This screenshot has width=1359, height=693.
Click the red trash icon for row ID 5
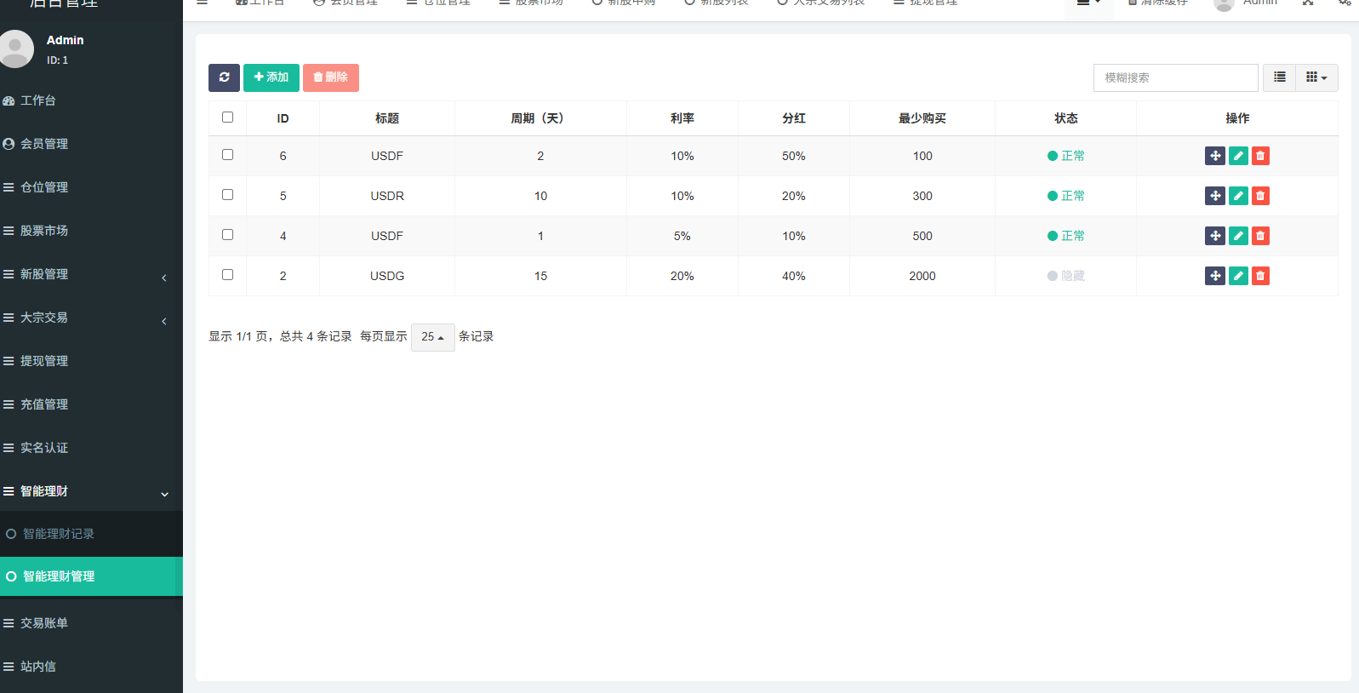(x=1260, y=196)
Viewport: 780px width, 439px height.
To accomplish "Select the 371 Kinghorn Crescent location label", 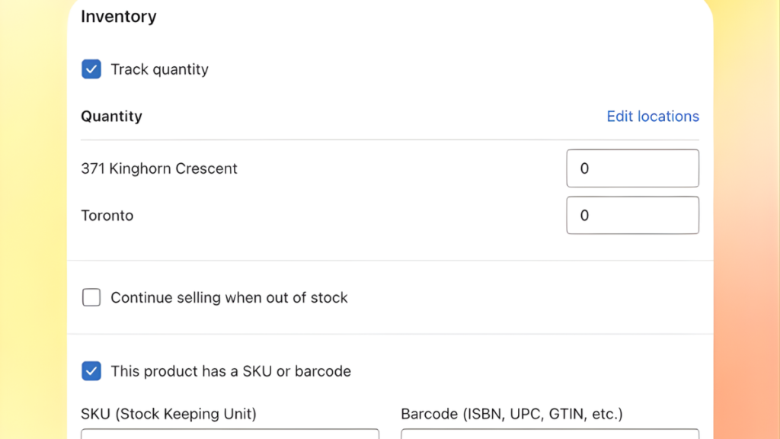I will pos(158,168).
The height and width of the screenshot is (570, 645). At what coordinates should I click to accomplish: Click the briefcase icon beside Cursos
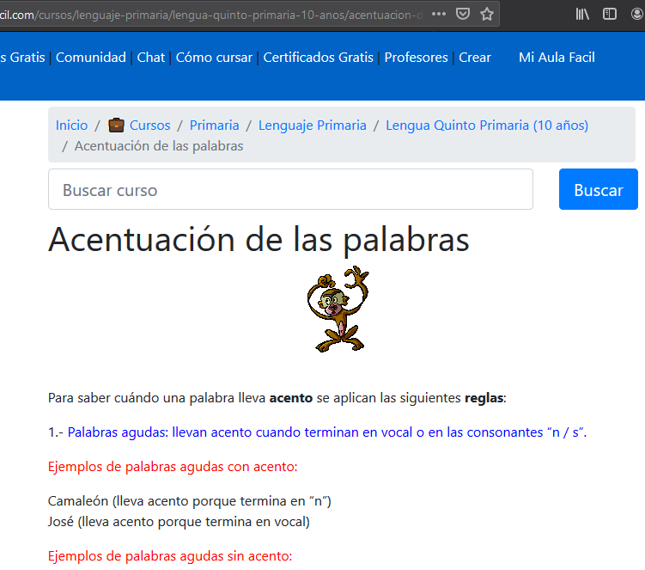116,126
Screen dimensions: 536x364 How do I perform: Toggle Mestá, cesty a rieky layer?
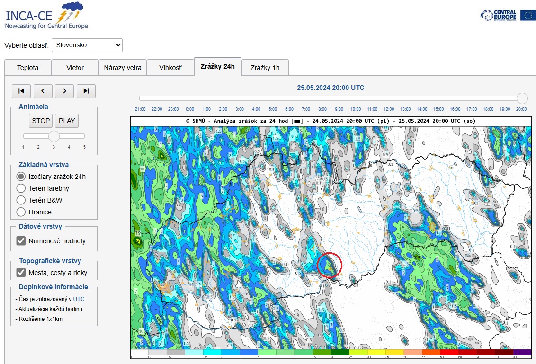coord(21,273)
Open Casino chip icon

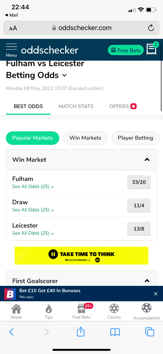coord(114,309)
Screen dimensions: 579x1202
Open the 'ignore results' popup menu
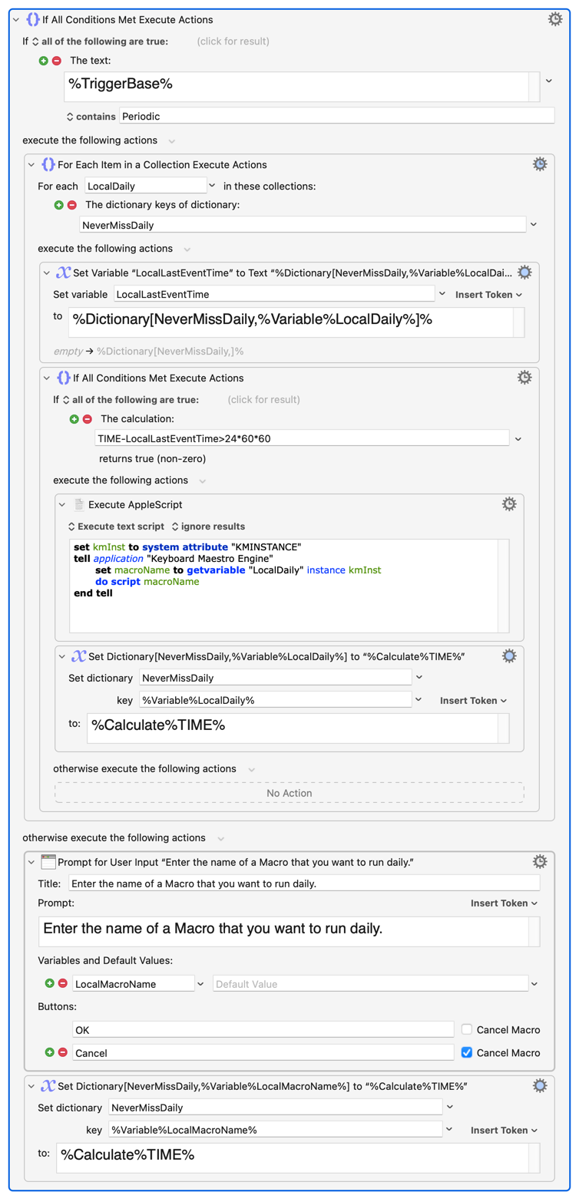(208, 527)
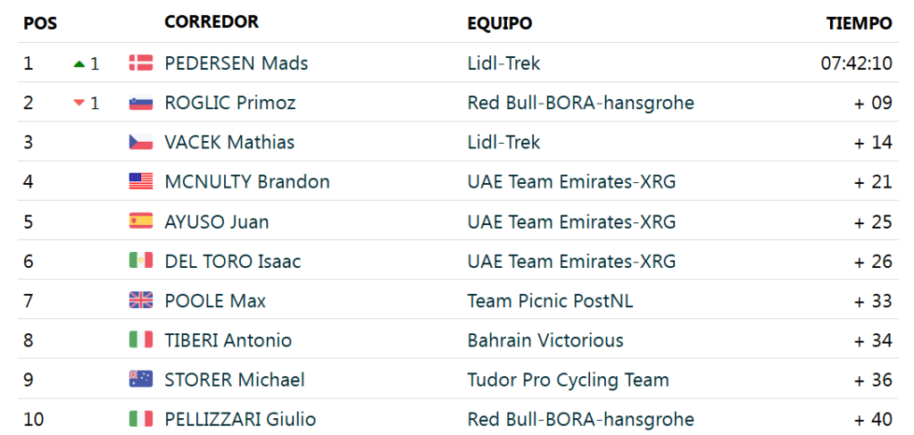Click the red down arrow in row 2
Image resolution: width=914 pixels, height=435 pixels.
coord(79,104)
------------------------------------
• _Task description_
Copy the lines above exactly, starting at the one with "The height and" and ending at the one with "Screen dimensions: 579x1202", both included. Leave out any pictures and add nothing else.

• _Result of this exercise_
The height and width of the screenshot is (570, 645). At what coordinates should I click to accomplish: Click the briefcase icon beside Cursos
116,126
Screen dimensions: 536x364 How do I perform: Toggle Mestá, cesty a rieky layer?
coord(21,273)
Open Casino chip icon

coord(114,309)
Screen dimensions: 579x1202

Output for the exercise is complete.